Algo que no hicimos pero que es muy típico de hacer en esta zona es asistir a la liberación de tortugas. Nosotras no lo hicimos porque no teníamos claro hasta qué punto era una «turistada» poco amable con el medio ambiente, así que decidimos no hacerlo. Aún así, si lo hicieramos, lo habríamos hecho con Vivemar, ya que es una organización que se encarga de la conservación de la flora y fauna de la costa de Oaxaca. La liberación de tortugas se hace en la Playa Bacocho a las 4:30pm. Puedes encontrar toda la información en su página web.
Por la tarde, puedes ir a ver el atardecer a el Mirador de Las Tortugas, merece muchísimo la pena y aunque el acceso es un poco «complicado» se llega rápido.

Mazunte
El último día lo dedicamos a explorar la zona de Mazunte, a una hora de La Punta. Esta parte de la costa de Oaxaca es muy conocida entre los surfistas, ya que el oleaje es fuerte.

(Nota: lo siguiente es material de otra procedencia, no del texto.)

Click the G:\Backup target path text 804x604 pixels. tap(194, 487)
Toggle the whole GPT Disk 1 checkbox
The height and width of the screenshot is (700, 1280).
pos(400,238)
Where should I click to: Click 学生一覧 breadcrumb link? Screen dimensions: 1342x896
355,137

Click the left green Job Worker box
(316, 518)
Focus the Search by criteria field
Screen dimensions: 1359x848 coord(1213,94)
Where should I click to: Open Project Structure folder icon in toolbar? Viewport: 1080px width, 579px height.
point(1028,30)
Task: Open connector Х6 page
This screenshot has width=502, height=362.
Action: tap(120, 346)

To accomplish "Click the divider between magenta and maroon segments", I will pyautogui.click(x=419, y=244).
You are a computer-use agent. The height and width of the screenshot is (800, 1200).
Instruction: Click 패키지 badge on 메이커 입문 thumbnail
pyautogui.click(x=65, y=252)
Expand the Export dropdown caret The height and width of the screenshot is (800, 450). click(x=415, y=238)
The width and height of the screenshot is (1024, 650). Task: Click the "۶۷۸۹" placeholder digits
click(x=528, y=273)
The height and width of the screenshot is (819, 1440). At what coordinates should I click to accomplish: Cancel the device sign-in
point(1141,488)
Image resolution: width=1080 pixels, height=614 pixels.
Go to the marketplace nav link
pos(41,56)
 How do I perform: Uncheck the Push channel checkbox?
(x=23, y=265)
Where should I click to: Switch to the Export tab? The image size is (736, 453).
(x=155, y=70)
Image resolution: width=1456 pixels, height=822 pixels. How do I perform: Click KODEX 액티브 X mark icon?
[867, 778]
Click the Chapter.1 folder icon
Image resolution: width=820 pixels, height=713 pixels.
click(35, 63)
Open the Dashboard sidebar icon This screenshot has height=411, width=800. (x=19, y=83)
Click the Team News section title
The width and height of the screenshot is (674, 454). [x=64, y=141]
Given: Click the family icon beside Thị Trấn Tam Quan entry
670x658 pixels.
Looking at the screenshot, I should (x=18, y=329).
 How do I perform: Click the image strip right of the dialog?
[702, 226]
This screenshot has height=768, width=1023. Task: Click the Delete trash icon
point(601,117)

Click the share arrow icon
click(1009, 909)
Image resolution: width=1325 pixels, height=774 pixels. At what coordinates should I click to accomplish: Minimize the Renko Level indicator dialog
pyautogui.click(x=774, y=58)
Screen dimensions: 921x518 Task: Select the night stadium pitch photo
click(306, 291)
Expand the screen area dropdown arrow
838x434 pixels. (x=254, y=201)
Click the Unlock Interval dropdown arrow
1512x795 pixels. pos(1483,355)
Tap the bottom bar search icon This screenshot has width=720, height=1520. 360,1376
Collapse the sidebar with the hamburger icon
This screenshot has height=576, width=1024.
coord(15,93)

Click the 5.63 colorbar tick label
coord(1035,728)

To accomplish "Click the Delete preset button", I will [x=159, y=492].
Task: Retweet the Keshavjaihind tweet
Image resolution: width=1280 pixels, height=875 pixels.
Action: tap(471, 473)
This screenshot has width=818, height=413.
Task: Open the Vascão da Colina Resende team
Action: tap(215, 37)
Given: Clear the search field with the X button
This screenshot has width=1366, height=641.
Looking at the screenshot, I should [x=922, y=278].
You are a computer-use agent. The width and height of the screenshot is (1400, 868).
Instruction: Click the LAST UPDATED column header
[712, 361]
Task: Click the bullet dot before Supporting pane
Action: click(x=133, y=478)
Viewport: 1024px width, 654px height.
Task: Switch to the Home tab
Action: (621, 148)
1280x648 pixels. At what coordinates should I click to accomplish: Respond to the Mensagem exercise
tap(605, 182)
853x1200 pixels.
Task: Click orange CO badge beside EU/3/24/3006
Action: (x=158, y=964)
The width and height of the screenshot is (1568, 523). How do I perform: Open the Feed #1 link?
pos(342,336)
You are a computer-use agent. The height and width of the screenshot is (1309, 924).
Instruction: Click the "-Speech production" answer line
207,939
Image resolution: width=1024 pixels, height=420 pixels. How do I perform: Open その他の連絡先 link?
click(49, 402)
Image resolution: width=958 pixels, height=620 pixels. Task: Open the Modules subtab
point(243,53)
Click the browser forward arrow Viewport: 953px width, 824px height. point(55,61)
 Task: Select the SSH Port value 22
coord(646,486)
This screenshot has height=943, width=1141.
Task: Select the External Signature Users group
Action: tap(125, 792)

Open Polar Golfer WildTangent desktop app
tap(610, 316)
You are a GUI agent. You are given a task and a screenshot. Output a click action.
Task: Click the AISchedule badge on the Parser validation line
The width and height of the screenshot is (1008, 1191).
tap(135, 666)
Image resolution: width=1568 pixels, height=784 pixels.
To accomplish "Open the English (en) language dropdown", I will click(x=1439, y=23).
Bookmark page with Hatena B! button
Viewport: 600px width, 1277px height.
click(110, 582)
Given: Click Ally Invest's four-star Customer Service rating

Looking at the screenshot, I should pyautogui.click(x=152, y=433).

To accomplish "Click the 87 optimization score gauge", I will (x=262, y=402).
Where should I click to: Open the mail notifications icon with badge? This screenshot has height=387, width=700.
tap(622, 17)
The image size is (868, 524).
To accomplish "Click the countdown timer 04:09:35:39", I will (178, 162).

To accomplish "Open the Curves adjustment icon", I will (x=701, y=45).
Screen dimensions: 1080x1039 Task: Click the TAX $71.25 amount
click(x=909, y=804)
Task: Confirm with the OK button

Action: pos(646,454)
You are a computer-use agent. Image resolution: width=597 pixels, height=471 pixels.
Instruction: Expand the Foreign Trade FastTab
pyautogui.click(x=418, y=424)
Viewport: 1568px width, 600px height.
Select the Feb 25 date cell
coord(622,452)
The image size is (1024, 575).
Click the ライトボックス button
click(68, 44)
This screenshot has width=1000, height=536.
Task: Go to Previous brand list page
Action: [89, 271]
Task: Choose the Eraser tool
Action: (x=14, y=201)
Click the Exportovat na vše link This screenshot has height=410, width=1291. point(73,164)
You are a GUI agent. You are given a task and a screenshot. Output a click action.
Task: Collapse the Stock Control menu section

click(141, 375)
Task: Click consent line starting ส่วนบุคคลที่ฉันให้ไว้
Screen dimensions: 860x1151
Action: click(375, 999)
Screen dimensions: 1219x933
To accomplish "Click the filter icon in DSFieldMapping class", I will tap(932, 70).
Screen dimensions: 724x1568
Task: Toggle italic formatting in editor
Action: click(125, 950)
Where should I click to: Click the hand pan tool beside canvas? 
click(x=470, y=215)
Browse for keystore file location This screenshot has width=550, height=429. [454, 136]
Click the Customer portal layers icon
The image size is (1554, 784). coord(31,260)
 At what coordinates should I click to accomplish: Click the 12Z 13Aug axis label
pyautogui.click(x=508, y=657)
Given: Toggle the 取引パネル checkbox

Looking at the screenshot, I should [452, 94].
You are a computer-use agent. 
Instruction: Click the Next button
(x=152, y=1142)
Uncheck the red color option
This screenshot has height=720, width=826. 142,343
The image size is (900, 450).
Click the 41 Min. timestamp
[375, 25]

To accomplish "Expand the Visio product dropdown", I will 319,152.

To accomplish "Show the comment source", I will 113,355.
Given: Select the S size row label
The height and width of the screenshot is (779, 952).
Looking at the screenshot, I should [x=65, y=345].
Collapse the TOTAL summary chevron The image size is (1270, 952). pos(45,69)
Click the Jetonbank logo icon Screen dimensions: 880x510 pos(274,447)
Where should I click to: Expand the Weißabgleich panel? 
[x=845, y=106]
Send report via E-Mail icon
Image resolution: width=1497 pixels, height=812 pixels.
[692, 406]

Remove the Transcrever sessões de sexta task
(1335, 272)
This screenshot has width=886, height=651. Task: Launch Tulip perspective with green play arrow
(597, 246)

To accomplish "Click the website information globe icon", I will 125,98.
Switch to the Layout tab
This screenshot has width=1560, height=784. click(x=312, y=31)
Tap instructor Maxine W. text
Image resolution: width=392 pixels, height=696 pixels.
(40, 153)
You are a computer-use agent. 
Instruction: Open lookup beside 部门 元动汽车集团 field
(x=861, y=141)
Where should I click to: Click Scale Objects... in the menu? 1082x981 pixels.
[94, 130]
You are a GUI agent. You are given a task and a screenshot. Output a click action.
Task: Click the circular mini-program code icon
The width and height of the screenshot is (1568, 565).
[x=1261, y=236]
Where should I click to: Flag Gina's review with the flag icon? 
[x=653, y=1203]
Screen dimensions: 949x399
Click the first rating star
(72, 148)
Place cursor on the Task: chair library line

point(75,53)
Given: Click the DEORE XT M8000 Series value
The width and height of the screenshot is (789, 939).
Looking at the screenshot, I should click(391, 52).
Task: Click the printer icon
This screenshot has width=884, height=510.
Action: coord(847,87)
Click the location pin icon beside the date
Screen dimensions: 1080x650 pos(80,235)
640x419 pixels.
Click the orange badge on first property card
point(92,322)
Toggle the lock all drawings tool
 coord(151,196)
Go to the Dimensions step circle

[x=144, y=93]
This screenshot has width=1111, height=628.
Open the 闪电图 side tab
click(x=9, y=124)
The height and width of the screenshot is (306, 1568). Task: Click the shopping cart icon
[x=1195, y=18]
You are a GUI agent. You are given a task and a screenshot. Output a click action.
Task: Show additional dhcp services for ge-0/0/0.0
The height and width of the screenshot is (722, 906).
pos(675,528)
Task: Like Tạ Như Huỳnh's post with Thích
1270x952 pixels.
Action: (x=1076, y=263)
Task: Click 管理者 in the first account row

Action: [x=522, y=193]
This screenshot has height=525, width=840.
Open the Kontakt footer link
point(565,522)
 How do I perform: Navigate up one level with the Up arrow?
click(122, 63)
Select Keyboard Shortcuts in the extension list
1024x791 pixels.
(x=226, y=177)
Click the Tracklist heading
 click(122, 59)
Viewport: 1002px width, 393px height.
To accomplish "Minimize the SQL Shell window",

Pasamos el día en la playa de Mazunte y alquilamos unas hamacas. El precio de las hamacas y sombrillas para todo el día ronda en torno a los 300 pesos (unos 15$). Quizá no es algo para hacerlo todos los días, pero de vez en cuando se agradece poder estar resguardado del sol. Lo que más nos sorprendió de esta playa es que, a pesar de no haber muchos turistas, no paraban de pasar personas vendiendo de todo: tamales, pulseras, donuts, chapulines y hasta ofreciendo masajes.


Después de echar toda la mañana en la playa, decidimos pasear un poco por el centro del pueblo (una calle) y nos gustó que todo el pueblo tiene un ambiente surfero/hippie/despreocupado. Comimos en un sitio que nos gustó mucho y que era bastante curioso: La palapa cometa. Toda la comida esta muy buena y su especialidad son las hamburguesas de pescado (camarón y pulpo).

Después de comer, quisimos ir a ver el atardecer a Punta Cometa, pero no llegamos a tiempo. Por eso mismo, recomendamos ir con tiempo porque hay que caminar un poco desde donde aparcas el coche y suele haber mucha gente. Como no llegamos a tiempo, fuimos a tomar un café en Terraza del Arquitecto, un restaurante con vistas a la playa, desde la que aunque no se ve el atadecer directamente, se ve cómo van cambiando los colores del cielo.

Nos quedamos con pena de no haber pasado una noche aquí para ver el ambiente que había por la noche y disfrutar de algunas de sus playas también conocidas como Zipolite.
Valoración del viaje
En resumen, la costa de Oaxaca nos gustó mucho. Es cierto que es una zona que se está volviendo cada vez más turística, pero aún así no la encontramos muy masificada. Nos pareció curioso que en alojamiento en el nos hospedamos (llamado Coliving) había muchas personas alojadas que estaban teletrabajando allí. Creemos que es por este motivo que hay mucho turismo de americanos que pasan allí una temporada mientras hacen surf de madrugada, trabajan por la mañana y disfrutan de la vida por la tarde/noche. Sinceramente, nos parece una vida ideal, ya estamos buscando la manera de encontrar un trabajo en el que poder teletrabajar.